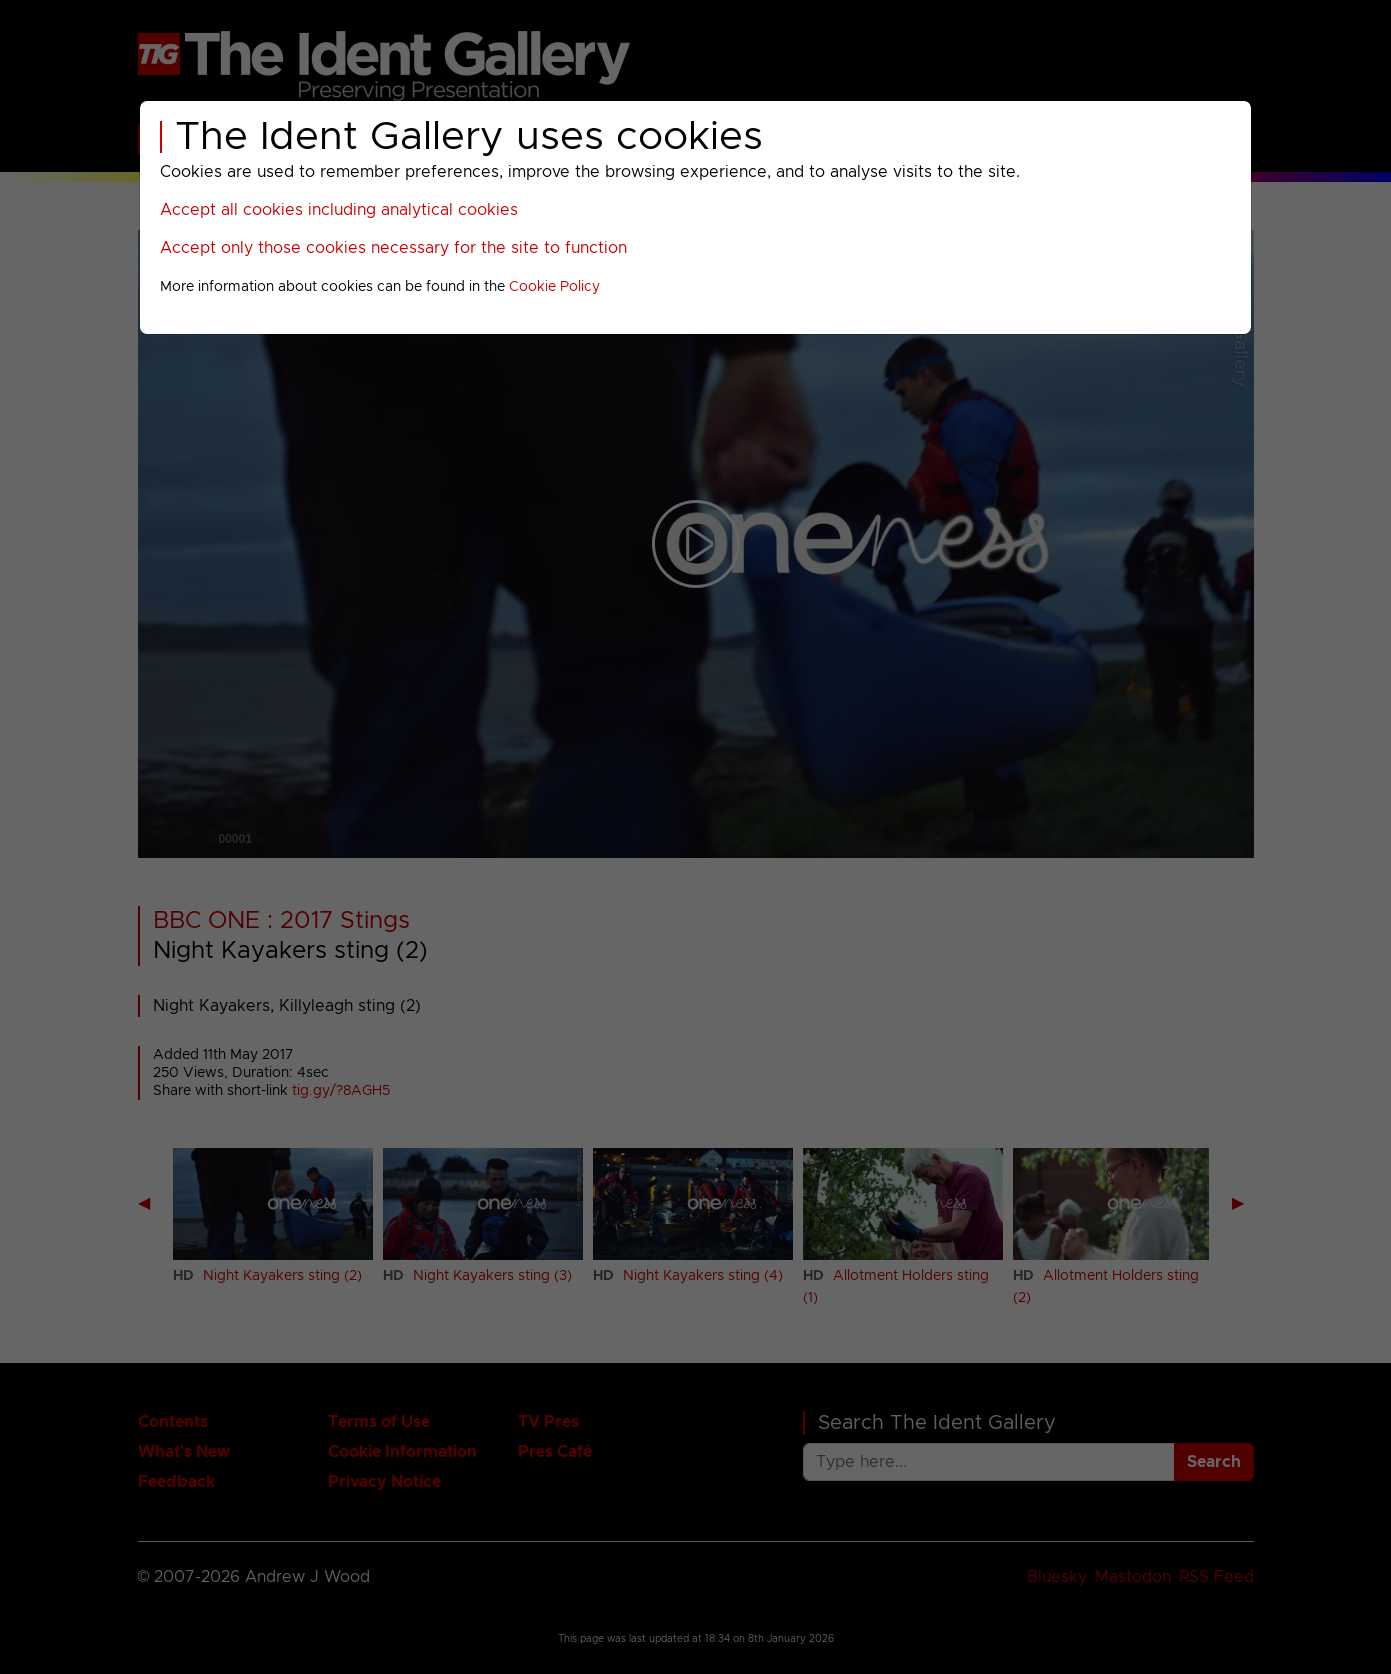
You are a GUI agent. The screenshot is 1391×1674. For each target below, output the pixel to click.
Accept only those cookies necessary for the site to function (393, 248)
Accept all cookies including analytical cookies (339, 210)
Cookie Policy (554, 287)
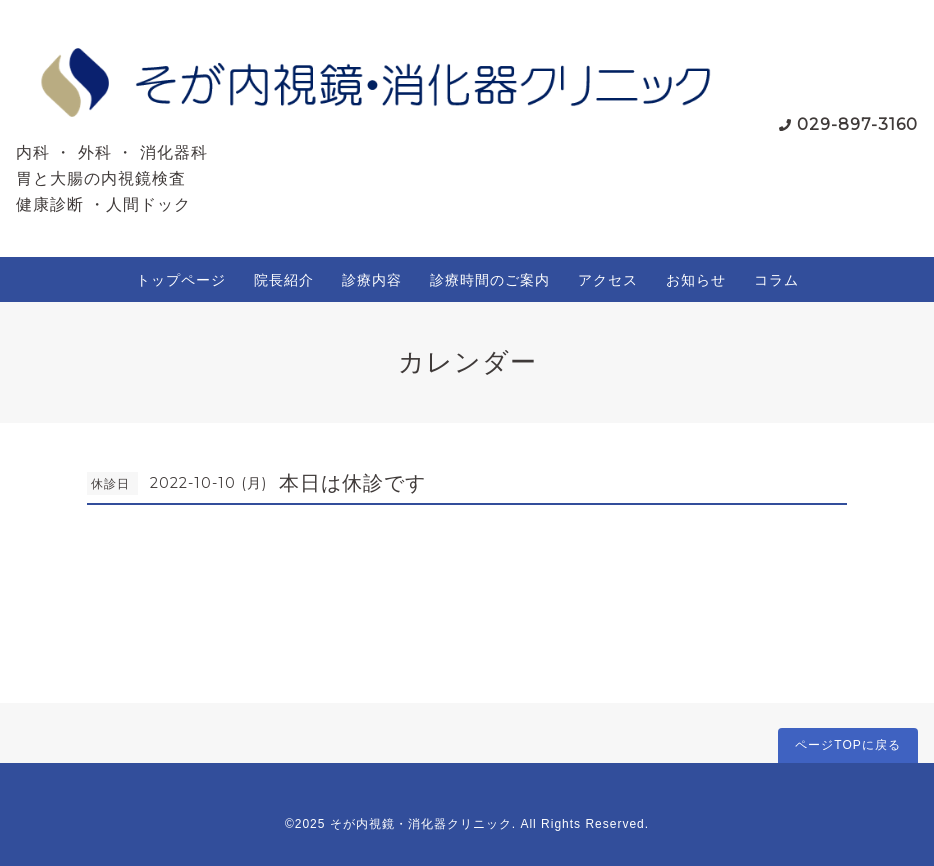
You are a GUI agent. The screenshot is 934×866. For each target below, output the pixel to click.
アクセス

**Exercise details:** Return every line of the records that contains the word "each", matching case exactly.

**Completed exercise:**
You are a GUI agent. The screenshot is 1391×1674. For each target below, output the pixel to click.
You are a GUI agent. The screenshot is 934×866. For each target below, output the pixel to click.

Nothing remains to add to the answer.